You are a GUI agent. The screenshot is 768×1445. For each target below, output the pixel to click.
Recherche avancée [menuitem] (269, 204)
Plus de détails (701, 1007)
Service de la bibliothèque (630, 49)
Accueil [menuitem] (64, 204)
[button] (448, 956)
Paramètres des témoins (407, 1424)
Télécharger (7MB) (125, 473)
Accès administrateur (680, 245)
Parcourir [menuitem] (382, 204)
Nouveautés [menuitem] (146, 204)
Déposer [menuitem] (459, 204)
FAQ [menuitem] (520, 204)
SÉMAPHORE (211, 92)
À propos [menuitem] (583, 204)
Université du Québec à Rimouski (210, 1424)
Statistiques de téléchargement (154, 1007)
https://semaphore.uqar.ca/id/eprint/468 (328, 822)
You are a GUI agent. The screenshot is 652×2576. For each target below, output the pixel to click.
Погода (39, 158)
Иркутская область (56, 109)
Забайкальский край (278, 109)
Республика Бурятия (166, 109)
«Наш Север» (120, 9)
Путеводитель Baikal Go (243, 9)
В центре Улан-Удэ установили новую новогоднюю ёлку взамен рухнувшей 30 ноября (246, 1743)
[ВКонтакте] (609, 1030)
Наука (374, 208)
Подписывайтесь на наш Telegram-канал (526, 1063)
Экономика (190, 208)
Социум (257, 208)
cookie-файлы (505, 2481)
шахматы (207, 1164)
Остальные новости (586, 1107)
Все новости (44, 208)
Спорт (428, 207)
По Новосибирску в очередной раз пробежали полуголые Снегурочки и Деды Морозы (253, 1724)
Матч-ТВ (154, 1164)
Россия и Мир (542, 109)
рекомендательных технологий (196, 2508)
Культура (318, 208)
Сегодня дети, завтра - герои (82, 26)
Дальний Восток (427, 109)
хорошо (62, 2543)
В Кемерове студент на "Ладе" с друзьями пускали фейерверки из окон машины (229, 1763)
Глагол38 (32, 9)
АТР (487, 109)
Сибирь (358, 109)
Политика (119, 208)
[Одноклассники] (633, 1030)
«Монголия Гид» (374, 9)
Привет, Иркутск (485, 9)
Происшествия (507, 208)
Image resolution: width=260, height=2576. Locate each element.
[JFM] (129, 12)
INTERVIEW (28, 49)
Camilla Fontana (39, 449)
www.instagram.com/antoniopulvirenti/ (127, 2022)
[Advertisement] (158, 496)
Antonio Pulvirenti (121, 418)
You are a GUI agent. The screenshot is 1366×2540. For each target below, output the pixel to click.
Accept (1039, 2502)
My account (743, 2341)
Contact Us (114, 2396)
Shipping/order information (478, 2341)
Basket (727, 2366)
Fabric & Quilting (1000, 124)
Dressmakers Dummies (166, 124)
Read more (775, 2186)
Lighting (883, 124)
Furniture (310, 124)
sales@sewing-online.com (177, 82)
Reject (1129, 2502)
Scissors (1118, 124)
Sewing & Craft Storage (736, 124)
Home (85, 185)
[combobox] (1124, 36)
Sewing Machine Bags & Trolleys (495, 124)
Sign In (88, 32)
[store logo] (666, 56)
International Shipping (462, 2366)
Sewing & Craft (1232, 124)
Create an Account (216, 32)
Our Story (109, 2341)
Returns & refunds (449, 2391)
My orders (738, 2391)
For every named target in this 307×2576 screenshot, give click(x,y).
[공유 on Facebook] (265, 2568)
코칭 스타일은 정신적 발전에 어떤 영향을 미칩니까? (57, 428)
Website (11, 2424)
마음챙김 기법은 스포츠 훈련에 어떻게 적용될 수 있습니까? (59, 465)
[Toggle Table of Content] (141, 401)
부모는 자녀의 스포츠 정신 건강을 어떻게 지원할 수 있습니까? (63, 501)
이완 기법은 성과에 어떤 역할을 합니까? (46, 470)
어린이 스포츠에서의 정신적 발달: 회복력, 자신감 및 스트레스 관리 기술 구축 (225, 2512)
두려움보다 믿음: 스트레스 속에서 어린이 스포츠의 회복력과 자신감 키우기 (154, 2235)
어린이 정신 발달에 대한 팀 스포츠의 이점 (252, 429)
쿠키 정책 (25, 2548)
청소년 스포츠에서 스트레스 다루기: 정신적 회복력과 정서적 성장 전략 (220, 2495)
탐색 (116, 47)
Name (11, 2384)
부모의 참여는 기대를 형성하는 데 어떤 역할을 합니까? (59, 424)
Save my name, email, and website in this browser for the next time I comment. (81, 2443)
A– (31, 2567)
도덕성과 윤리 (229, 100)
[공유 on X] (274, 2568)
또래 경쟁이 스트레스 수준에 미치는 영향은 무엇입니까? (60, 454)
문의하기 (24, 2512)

ACTIVITY:
The answer must be every line from the records above that contains the word "target", copied in full.

OUTPUT OF THE EXERCISE:
You are a GUI agent. The screenshot is 768×1445. For each target below, output the pixel to click.
You are a GUI agent. The screenshot is 652×2576. For each target below, output the pixel to click.
You are a GUI agent. The screenshot is 1366×2540. For each target below, output the pixel to click.
For every named target in this 307×2576 screenshot, give click(x,y).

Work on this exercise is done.